Last week I wrote about focusing on habits and the process instead of the end goal. In the past I’ve also written on finding the positive side on everything that life throws at you. So to continue the trend this week’s post is a bit of hybrid of the two topics, habits and being positive. I think it’s important to use daily positive affirmations to switch your mindset from failure to a more success orientated. It’s especially important during the times when motivation fades.
Your goal might be to lose ten kilos, deadlift three times the bodyweight or to meditate for twenty minutes each morning. All of them take a considerable amount of hard work to reach. You need skill, focus, determination and sometimes even a touch of luck to get the stars aligned.
It’s important to keep encouraging yourself along the way as you make decisions that align with your ultimate goal.Try to to keep reminding yourself with positive affirmations when you are doing the right things while working your way towards the end goal. Each individual decision that aligns with your goal should earn you a pat on the back from yourself. Weird? Not really. Unless you have a limited shoulder mobility.
Being solely focused on the scale weight or weight on the bar can easily wipe out all your motivation if you can’t see weekly or daily progress. Once this happens, and it does happen to all of us at some point, it’s easy to revert back to thinking that you have failed. Unless you are majestically bullheaded it always takes a bit of soul searching to re-ignite the motivation and get going again. Sure, it’s doable as that’s how most of us do it year in and year out but is it the best and most reliable way to keep progressing?
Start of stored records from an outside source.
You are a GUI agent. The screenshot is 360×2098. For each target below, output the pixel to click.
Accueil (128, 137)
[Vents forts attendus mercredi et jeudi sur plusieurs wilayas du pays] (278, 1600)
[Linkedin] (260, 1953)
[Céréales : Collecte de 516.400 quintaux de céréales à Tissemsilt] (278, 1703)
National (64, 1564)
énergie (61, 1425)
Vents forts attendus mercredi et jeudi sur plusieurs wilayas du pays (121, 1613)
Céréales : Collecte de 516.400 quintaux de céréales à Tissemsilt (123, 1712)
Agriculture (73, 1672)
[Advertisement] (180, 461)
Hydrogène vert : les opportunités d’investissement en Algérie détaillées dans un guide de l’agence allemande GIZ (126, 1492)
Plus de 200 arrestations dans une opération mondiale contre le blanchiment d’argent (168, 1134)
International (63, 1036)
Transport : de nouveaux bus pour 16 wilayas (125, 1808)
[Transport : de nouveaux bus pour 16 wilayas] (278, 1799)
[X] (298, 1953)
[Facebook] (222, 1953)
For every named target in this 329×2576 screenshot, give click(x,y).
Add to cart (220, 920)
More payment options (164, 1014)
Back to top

So learn to give yourself a pat on the back each time you take action, however small, that aligns with your goal. You slowly shift your mindset and start thinking yourself as a person who is constantly making great decisions.
These constant positive affirmations will turn you into a success minded person and you won’t experience as much of that failure-feeling when things don’t necessarily go the way you wanted them to. When you constantly give yourself positive feedback (when you deserve it, of course) it’s easier to ignore the small humps on the road.
Let’s say that you made four decisions yesterday that all aligned with your goals: opted for a side salad instead of fries, did five minutes of mobility while watching television, practiced your breathing before falling a sleep, ate one Tim Tam instead of full packet. All positive actions that some of us probably wouldn’t normally even think twice. So what happens if you would’ve done all those things but had fries instead of a salad? My wild guess is that for the most of us the whole day would have had a negative tone to it. You would’ve put all of your thoughts on that hump on the road and therefore think that you had failed the day. It seems that we always emphasize the negative actions we take and hammer ourselves down. Not very encouraging is it?
Here’s what I am saying: You are driving an old, rusty, beat up, no-suspensions-since-the-seventies car on a not-so-well maintained road that feels like it leads to Mordor. You’re driving in an absolute silence. No radio, no passengers to keep you company, absolute nothing to take your mind off the road. I can guarantee that you will feel each and every tiny bump on the surface of that road. That’s all you can focus on.
Now, sit back into that old beat up car and start driving that same road again. The only difference this time is that you have a radio and you are cranking up some Motörhead as loud as you can! Get it? Motörhead is your positive affirmation and it will take your mind of the bumpy road!
By giving yourself a pat on the back each time you make a positive decision you’ll start to add a positive spin to your whole day. Just by having a simple mantra such as “well done”, that you say to yourself** each and every time you do something that aligns with your goals can make a huge difference.
It’s important to reflect back on our day as often as possible, even if only for a second and find the what you did well. Slowly you become someone who thinks YES, I CAN (Obama, anyone?) instead of NO, I CAN’T. It’s easier to be a successful person once you think of yourself as one.
*If you don’t know what Motörhead is, we can’t be friends. Sorry.
**Depending on where you are you might want to say this in your head rather than aloud. I’ve been getting some occasional odd looks while sitting on a park bench chanting “GOOD JOB JOONAS FOR ORDERING TWO BALLS OF ICE CREAM INSTEAD OF YOUR USUAL FIVE!”